Task details =>
From the data below, please reproduce exactly everything from the line that contains "Given: Click the USA flag icon" down to the line that contains "This screenshot has width=1720, height=924.", with both ends included.

Data to examine =>
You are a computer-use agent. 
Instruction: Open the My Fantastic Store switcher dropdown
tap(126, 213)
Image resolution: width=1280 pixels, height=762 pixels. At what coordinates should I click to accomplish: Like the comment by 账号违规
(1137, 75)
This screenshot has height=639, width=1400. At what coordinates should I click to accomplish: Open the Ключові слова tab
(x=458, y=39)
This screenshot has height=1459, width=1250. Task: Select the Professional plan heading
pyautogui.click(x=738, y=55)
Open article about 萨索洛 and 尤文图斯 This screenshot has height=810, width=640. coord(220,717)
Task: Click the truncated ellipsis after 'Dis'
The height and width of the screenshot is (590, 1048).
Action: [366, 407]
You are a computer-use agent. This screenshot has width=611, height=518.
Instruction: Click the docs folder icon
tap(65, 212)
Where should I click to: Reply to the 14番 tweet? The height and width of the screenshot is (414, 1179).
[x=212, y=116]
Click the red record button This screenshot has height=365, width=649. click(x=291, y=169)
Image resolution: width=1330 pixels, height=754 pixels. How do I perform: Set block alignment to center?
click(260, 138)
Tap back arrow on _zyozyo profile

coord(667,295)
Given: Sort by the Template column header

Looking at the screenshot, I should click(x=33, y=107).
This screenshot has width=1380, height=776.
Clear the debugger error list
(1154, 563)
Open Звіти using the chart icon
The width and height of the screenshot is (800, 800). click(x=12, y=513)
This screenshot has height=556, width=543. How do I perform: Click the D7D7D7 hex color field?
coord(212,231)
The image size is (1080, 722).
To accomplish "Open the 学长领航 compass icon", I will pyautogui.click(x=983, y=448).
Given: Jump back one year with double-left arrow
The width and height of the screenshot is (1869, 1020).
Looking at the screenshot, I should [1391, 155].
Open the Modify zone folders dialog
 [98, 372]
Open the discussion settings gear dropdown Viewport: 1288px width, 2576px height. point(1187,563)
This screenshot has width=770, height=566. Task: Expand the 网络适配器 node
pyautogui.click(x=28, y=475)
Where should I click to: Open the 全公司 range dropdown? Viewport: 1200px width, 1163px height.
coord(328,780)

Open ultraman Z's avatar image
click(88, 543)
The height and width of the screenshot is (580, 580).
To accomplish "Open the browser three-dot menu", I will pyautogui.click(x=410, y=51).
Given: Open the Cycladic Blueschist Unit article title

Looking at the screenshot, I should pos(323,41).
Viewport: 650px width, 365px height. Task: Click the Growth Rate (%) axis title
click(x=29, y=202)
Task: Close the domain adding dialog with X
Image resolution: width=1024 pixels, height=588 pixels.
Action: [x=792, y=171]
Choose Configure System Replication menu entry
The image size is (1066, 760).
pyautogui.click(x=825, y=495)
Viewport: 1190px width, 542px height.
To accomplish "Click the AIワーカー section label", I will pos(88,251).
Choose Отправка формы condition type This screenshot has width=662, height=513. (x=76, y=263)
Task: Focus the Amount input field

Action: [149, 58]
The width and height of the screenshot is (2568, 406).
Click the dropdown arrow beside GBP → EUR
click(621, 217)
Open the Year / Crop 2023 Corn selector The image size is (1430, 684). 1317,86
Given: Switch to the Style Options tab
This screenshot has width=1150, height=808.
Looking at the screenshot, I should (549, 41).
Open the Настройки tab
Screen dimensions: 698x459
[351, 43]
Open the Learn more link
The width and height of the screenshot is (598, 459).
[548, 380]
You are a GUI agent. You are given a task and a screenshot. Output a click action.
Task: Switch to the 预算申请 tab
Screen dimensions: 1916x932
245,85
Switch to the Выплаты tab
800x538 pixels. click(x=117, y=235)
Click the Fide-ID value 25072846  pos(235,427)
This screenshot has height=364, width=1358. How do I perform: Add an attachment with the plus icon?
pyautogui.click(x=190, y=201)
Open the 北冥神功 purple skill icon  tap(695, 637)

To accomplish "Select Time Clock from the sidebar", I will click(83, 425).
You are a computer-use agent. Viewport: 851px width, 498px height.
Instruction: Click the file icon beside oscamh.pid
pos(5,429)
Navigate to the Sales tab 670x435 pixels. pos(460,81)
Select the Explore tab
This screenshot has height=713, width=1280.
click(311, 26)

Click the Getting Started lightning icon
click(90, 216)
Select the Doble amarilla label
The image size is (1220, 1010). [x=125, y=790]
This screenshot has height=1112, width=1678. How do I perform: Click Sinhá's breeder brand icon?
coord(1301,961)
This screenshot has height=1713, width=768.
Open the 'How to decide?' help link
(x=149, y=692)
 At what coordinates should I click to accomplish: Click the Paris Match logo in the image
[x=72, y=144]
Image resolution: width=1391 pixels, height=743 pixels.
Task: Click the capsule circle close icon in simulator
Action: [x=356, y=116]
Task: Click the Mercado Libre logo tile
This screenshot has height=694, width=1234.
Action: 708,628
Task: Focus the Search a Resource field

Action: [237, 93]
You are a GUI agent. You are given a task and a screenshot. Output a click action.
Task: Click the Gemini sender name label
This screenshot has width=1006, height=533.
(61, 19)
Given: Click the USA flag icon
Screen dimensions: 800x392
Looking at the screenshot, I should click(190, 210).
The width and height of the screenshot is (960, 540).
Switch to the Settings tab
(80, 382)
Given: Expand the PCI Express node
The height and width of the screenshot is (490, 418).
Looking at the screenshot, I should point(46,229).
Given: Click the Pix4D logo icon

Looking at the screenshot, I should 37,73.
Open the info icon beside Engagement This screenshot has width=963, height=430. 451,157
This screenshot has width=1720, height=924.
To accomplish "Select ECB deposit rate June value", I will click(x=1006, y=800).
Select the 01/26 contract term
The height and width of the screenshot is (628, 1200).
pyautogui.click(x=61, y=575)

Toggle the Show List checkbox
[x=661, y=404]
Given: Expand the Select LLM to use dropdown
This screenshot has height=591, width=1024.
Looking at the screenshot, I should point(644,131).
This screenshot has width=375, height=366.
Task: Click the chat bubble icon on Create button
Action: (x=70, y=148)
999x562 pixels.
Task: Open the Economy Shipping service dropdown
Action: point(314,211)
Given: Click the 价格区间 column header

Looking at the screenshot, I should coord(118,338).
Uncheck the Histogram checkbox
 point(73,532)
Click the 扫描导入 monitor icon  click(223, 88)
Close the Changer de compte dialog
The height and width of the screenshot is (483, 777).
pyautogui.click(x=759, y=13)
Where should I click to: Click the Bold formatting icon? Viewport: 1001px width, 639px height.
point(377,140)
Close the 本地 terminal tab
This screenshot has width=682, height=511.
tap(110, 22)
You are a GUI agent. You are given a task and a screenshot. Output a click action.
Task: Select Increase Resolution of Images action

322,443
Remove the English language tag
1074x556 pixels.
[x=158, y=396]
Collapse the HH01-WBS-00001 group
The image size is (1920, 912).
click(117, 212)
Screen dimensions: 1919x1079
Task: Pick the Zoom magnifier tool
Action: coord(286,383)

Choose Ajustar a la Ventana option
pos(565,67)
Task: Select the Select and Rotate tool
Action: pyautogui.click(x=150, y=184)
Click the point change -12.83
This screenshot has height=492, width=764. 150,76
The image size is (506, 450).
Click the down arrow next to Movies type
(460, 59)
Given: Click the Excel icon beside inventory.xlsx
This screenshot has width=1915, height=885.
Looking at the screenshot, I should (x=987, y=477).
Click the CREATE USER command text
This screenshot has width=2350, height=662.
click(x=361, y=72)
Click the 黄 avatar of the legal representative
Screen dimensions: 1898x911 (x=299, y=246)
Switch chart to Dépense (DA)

Answer box =>
Given: Click the USA flag icon
Screen dimensions: 800x392
Looking at the screenshot, I should click(190, 210).
The width and height of the screenshot is (960, 540).
Switch to the Settings tab
(80, 382)
Given: Expand the PCI Express node
The height and width of the screenshot is (490, 418).
Looking at the screenshot, I should point(46,229).
Given: Click the Pix4D logo icon

Looking at the screenshot, I should 37,73.
Open the info icon beside Engagement This screenshot has width=963, height=430. 451,157
This screenshot has width=1720, height=924.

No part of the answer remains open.